Nebraska Votes to Restrict Abortion and Transgender Care for Minors
Nebraska lawmakers voted on Friday to restrict access to abortion and medical care for transgender youth, after weeks of vociferous debate on two issues that have divided state legislators across the country this year.
Conservative lawmakers bundled provisions restricting access to both forms of medical treatment into a single bill in the final days of the legislative session.
The merger was done for practical reasons in Nebraska’s capital: As a result of persistent filibustering by Democrats, proponents of limits on abortion and transgender care were running out of time to push the issues through as stand-alone laws before the session ended.
The blended bill, known as L.B. 574, passed by a 33-to-15 vote. It includes looser restrictions than the original provisions that Republicans sought to pass. Republicans saw it as a compromise, while Democrats were furious about what they saw as a last-minute scramble to revive restrictions on abortion. Minutes after vote, opponents of the bill gathered outside the chamber and chanted, “Shame!” according to video posted by Nebraska Public Media News.
Nebraska Republicans initially had sought to ban most abortions after six weeks of pregnancy, but that measure failed, and the amended proposal set the limit at 12 weeks. The bill includes exceptions for rape, incest and medical emergencies.
An earlier bill on medical treatment for transgender people would have barred minors from receiving puberty blockers, hormone therapy and surgeries. But after extensive debate and back room negotiations, Republicans scaled back their goal to ensure that they would have enough support.

● **PROVIDED INFORMATION**

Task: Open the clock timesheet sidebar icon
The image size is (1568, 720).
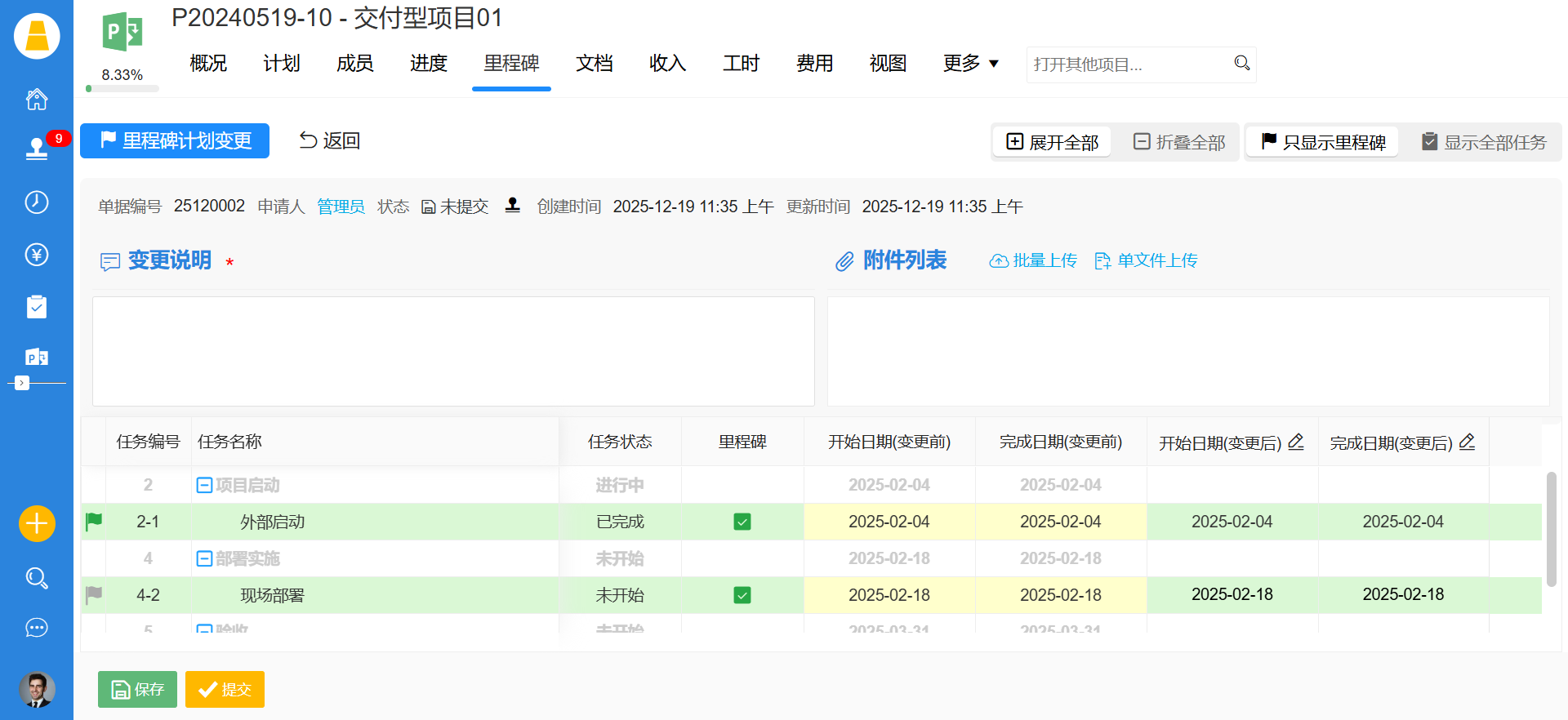Action: click(37, 202)
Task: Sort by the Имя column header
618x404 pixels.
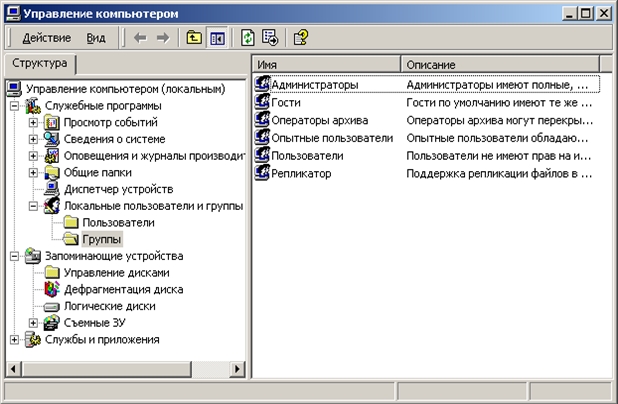Action: pos(325,64)
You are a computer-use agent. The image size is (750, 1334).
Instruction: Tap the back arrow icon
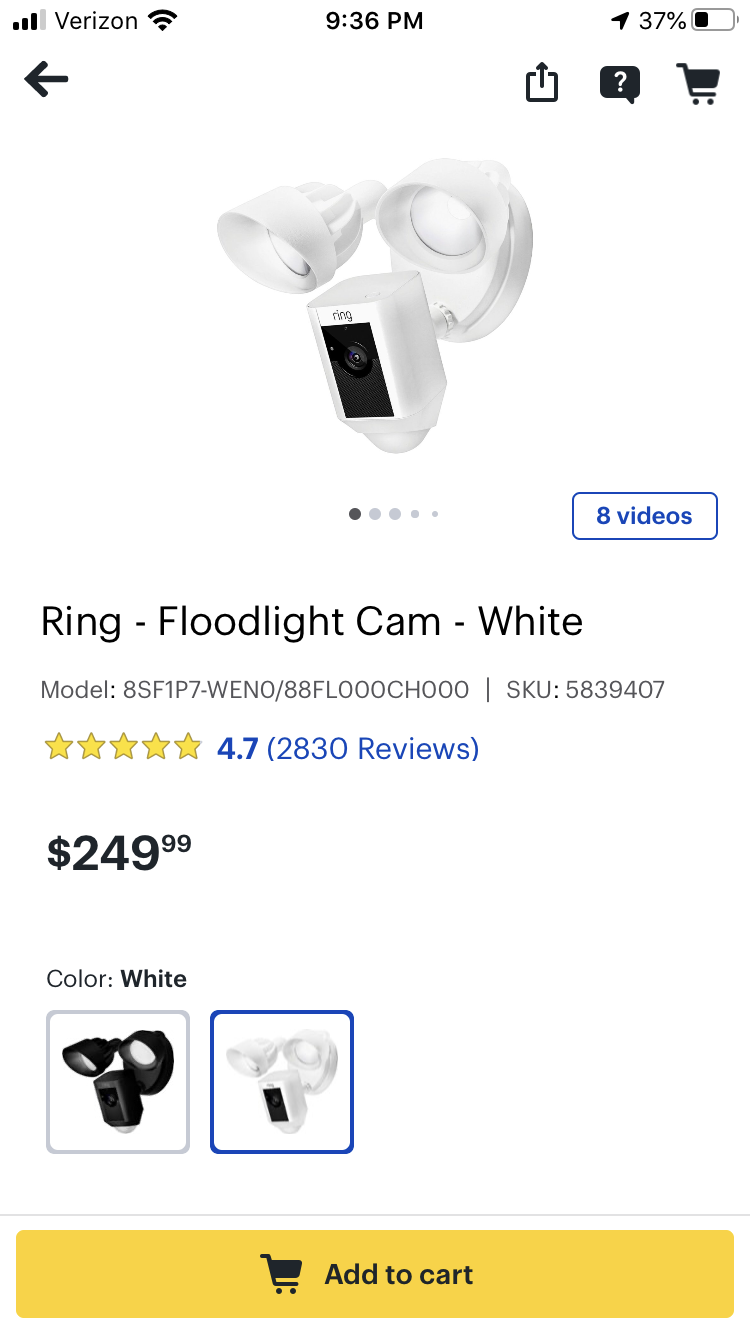[x=46, y=80]
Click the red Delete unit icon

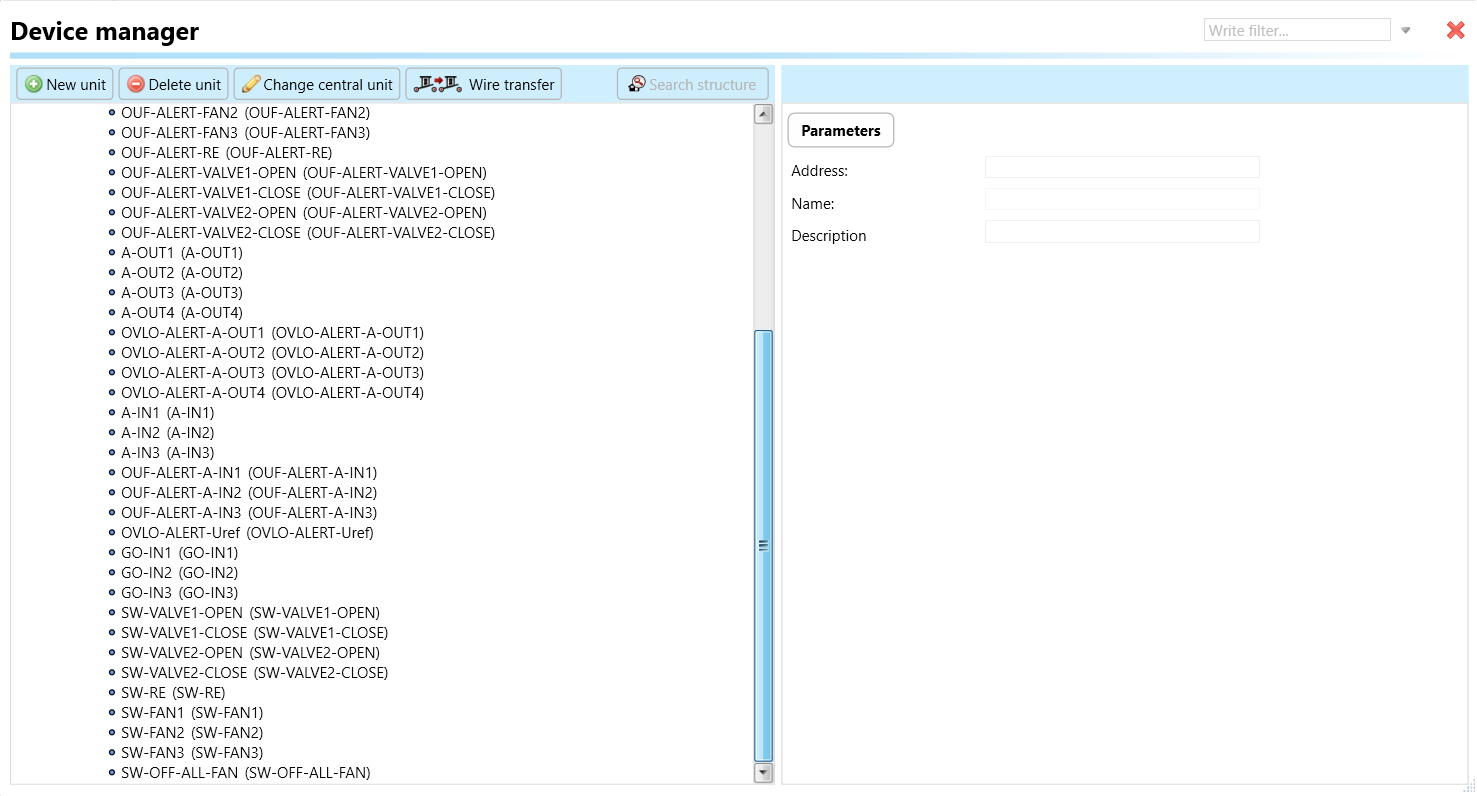[136, 85]

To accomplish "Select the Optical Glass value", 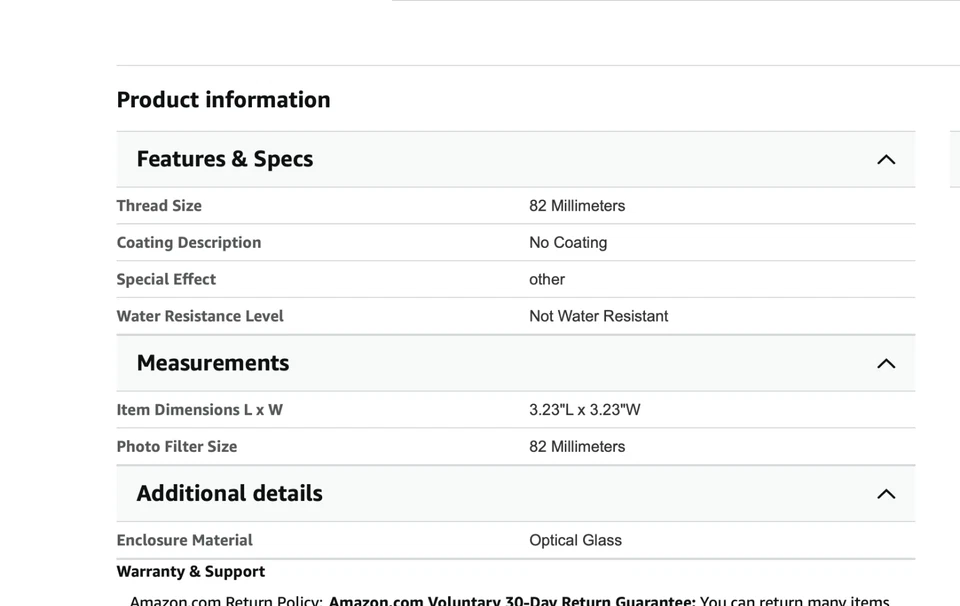I will [x=575, y=541].
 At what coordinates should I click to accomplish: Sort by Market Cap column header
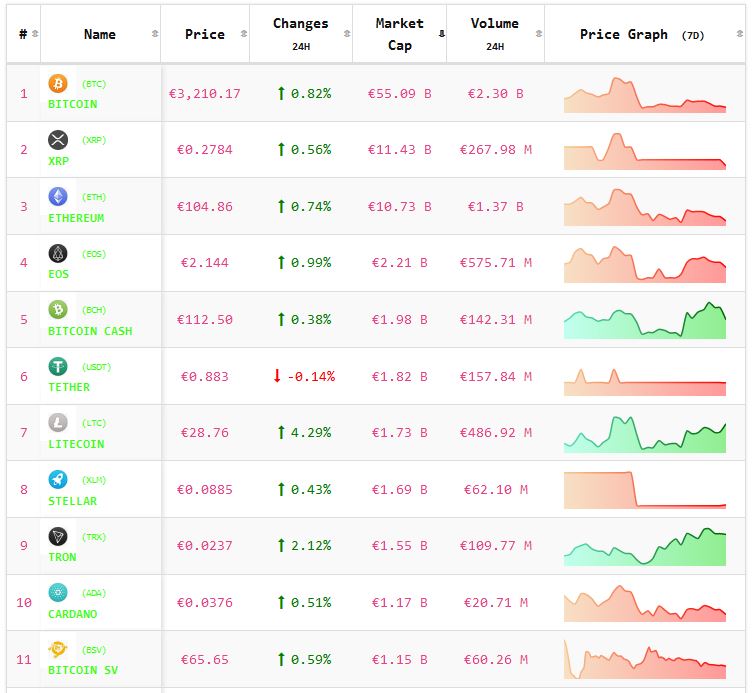(x=399, y=34)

● **WORK TASK A**
In the article on Nebraska's abortion and transgender care bill, by what vote did L.B. 574 pass?
● **WORK TASK B**
Please continue the article on Nebraska's abortion and transgender care bill from its last sentence.
The entries can be ignored.

● **ANSWER SPACE A**
It passed 33 to 15.

● **ANSWER SPACE B**
The proposal approved on Friday bans surgeries and calls on the state’s chief medical officer to establish criteria under which puberty blockers and hormone therapy may be administered to people younger than 19. The restriction will be enforced starting on Oct. 1.
State Senator Ben Hansen, a Republican who proposed attaching the abortion limit to the bill restricting transgender care, said neither side emerged with a clear victory.
“I feel that this is what good government is all about,” Mr. Hansen said. “We listened to what the opposition had to say, pumped the brakes and moved it through in a compromising fashion.”
Democrats in Nebraska’s 49-seat unicameral Legislature — which is nominally nonpartisan but dominated by Republicans — did not see it that way. They expressed concern that the chief medical officer, who was appointed by the Republican governor, would establish onerous requirements to access puberty blockers and hormones.
“This has the potential to be a back door to a full ban,” said Senator John Fredrickson, a Democrat from Omaha who was among the lawmakers who filibustered for weeks in an effort to block the original transgender bill. “I don’t see this as a compromise in any way, shape or form.”
The bill says that puberty blockers and hormones may be prescribed to patients who have a “long-lasting and intense pattern of gender nonconformity or gender dysphoria which began or worsened at the start of puberty.” It establishes that those treatments may be administered only after a person has attended an unspecified number of psychotherapy sessions.
The bill is the latest in the nation’s fight over reproductive care. Since the Supreme Court overturned Roe v. Wade last June, 14 states have banned most abortions. Restrictions are being fought in the courts in several states.
Democrats in Nebraska rejoiced last month when the effort to ban abortions after six weeks of pregnancy fell short by a single vote. Senator Merv Riepe, a Republican, deemed the six-week ban too severe, dooming the bill’s passage. Mr. Riepe signaled support for the 12-week ban and voted in favor of efforts to merge the two issues this week.
Gov. Jim Pillen, a Republican, celebrated the vote to restrict access to abortion and transgender medical care. “All children deserve a chance to grow and live happy, fruitful lives,” he said in a statement. “This includes pre-born boys and girls, and it includes children struggling with their gender identity.”
The fight over both issues shattered traditions of civility and bipartisanship in a state where lawmakers have long sought to remain removed from the divisiveness of national politics.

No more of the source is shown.